FWIW, I would never describe any of the (successful, with exits and now-successful brands) founders I worked for this way. It's disgusting.

It's been a long, long time since pg had to answer to employees. He clearly no longer understands the current labor market, nor what it implies about actual workplace conditions.

EDIT: To be clear, "obsessive" attention to detail is still what makes products work coherently. It's the rhetoric that an individual, even a "founder" taking on mountains of potential value, should (or even can) shoulder and internalize this, without breaking, that is inherently wrong.

1 comments

I think the most damning comment of all on "founder mode" came not from the critics but from a LinkedIn post giving Brian Chesky apparently sincere praise for purportedly examplifying it. Apparently AirBNB had completely screwed up customer support responses to a fellow founder to the extent they'd blocked her, but as she was a member of the YC alumni network, a quick message and Brian resolved her in a few minutes, at the weekend. Who needs process or executive decision making at lower levels when you have "founder mode"?!

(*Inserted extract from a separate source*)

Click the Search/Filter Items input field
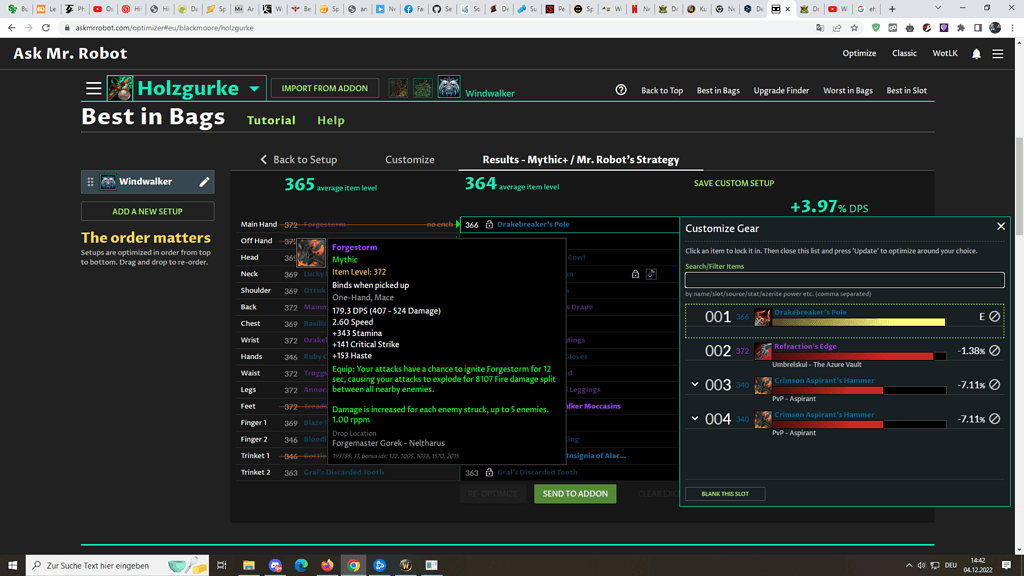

Customer support mistakes are unavoidable in large companies and AirBNB definitely isn't the worst offender in that regard, but I can't really imagine a bigger example of dysfunction in a B2C business than customer support resolution being the CEO needing to respond to personal messages of customers well connected enough to reach him via private channels. But now customer support failure is actually something to aspire to, provided it involves the important virtue of CEOs being busy at weekends.

The behavior you've described seems deeply dysfunctional but for reasons that are entirely separate from how the term "founder mode" has gained a life of its own. "Founder mode" is being weaponized to critique people for entering a market much more competitive and dry of opportunity than it was thirty years ago Without acknowledging any change in the market the article at hand seems to be just a person belching complaints without anything to say.
Comparisons with the big internet successes of 25-30 years ago are pretty wild anyway, on the basis that Google is pretty much the poster child for tech founders letting a professional manager install a hierarchy to do the running-big-company stuff, and Pierre Omidyar not only left day to day management as soon as eBay floated but also made a point of moving out the Valley and portraying himself as a philanthropist rather than a business leader.

The original essay felt more like scrabbling around for a reason why founders felt their companies were less effective with more levels of hierarchy whilst somehow missing the essential truth that managing a team of 1000 is harder than managing a team of 15 no matter how you do it. I'm just here for all the wild takes on founder greatness and founder obligation that came with it!